------ Supplied records ------
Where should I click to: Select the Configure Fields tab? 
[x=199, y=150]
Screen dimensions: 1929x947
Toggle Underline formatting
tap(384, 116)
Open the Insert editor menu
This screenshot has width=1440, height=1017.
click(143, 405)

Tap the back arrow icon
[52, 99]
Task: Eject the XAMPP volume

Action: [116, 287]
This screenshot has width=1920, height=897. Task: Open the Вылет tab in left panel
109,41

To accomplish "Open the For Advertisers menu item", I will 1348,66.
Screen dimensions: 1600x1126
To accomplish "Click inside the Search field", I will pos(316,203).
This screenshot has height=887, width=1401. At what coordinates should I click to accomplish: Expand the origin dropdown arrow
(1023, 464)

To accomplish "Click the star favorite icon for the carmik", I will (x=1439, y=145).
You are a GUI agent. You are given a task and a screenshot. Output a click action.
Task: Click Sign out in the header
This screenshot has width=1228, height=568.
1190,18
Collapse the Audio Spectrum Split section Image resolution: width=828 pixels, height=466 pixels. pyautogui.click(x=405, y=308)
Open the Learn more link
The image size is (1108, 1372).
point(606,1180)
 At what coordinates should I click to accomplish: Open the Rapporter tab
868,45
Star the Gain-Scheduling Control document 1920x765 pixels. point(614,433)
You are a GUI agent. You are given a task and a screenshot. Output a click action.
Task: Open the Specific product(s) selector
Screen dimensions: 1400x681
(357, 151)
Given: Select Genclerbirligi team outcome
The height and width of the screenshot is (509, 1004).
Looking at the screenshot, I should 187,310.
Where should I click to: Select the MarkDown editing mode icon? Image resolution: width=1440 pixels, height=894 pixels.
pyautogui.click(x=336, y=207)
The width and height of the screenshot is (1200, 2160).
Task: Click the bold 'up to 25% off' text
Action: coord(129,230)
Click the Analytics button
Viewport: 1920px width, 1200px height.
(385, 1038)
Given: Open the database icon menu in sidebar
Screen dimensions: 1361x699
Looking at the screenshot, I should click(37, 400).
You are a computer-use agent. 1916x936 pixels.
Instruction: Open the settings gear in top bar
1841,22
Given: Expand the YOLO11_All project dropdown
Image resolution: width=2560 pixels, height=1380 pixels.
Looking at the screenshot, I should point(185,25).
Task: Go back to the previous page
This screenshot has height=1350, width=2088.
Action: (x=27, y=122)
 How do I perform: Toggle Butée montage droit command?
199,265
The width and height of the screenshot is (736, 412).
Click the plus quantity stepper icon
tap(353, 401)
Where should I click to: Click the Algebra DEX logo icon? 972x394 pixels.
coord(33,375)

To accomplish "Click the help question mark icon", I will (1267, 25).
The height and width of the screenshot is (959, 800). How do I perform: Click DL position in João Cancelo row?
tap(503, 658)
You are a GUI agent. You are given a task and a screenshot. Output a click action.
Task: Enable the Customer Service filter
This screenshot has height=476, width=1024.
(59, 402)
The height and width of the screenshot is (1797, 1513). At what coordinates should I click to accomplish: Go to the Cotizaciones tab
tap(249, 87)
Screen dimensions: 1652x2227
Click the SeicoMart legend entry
------
Requirements: Could you print all of the records above again, line for line, without changing anything?

Exercise response:
Where should I click to: Select the Configure Fields tab? 
[x=199, y=150]
Screen dimensions: 1929x947
Toggle Underline formatting
tap(384, 116)
Open the Insert editor menu
This screenshot has width=1440, height=1017.
click(143, 405)

Tap the back arrow icon
[52, 99]
Task: Eject the XAMPP volume

Action: [116, 287]
This screenshot has width=1920, height=897. Task: Open the Вылет tab in left panel
109,41

To accomplish "Open the For Advertisers menu item", I will 1348,66.
Screen dimensions: 1600x1126
To accomplish "Click inside the Search field", I will pos(316,203).
This screenshot has height=887, width=1401. At what coordinates should I click to accomplish: Expand the origin dropdown arrow
(1023, 464)

To accomplish "Click the star favorite icon for the carmik", I will (x=1439, y=145).
You are a GUI agent. You are given a task and a screenshot. Output a click action.
Task: Click Sign out in the header
This screenshot has width=1228, height=568.
1190,18
Collapse the Audio Spectrum Split section Image resolution: width=828 pixels, height=466 pixels. pyautogui.click(x=405, y=308)
Open the Learn more link
The image size is (1108, 1372).
point(606,1180)
 At what coordinates should I click to accomplish: Open the Rapporter tab
868,45
Star the Gain-Scheduling Control document 1920x765 pixels. point(614,433)
You are a GUI agent. You are given a task and a screenshot. Output a click action.
Task: Open the Specific product(s) selector
Screen dimensions: 1400x681
(357, 151)
Given: Select Genclerbirligi team outcome
The height and width of the screenshot is (509, 1004).
Looking at the screenshot, I should 187,310.
Where should I click to: Select the MarkDown editing mode icon? Image resolution: width=1440 pixels, height=894 pixels.
pyautogui.click(x=336, y=207)
The width and height of the screenshot is (1200, 2160).
Task: Click the bold 'up to 25% off' text
Action: coord(129,230)
Click the Analytics button
Viewport: 1920px width, 1200px height.
(385, 1038)
Given: Open the database icon menu in sidebar
Screen dimensions: 1361x699
Looking at the screenshot, I should click(37, 400).
You are a computer-use agent. 1916x936 pixels.
Instruction: Open the settings gear in top bar
1841,22
Given: Expand the YOLO11_All project dropdown
Image resolution: width=2560 pixels, height=1380 pixels.
Looking at the screenshot, I should point(185,25).
Task: Go back to the previous page
This screenshot has height=1350, width=2088.
Action: (x=27, y=122)
 How do I perform: Toggle Butée montage droit command?
199,265
The width and height of the screenshot is (736, 412).
Click the plus quantity stepper icon
tap(353, 401)
Where should I click to: Click the Algebra DEX logo icon? 972x394 pixels.
coord(33,375)

To accomplish "Click the help question mark icon", I will (1267, 25).
The height and width of the screenshot is (959, 800). How do I perform: Click DL position in João Cancelo row?
tap(503, 658)
You are a GUI agent. You are given a task and a screenshot. Output a click action.
Task: Enable the Customer Service filter
This screenshot has height=476, width=1024.
(59, 402)
The height and width of the screenshot is (1797, 1513). At what coordinates should I click to accomplish: Go to the Cotizaciones tab
tap(249, 87)
Screen dimensions: 1652x2227
Click the SeicoMart legend entry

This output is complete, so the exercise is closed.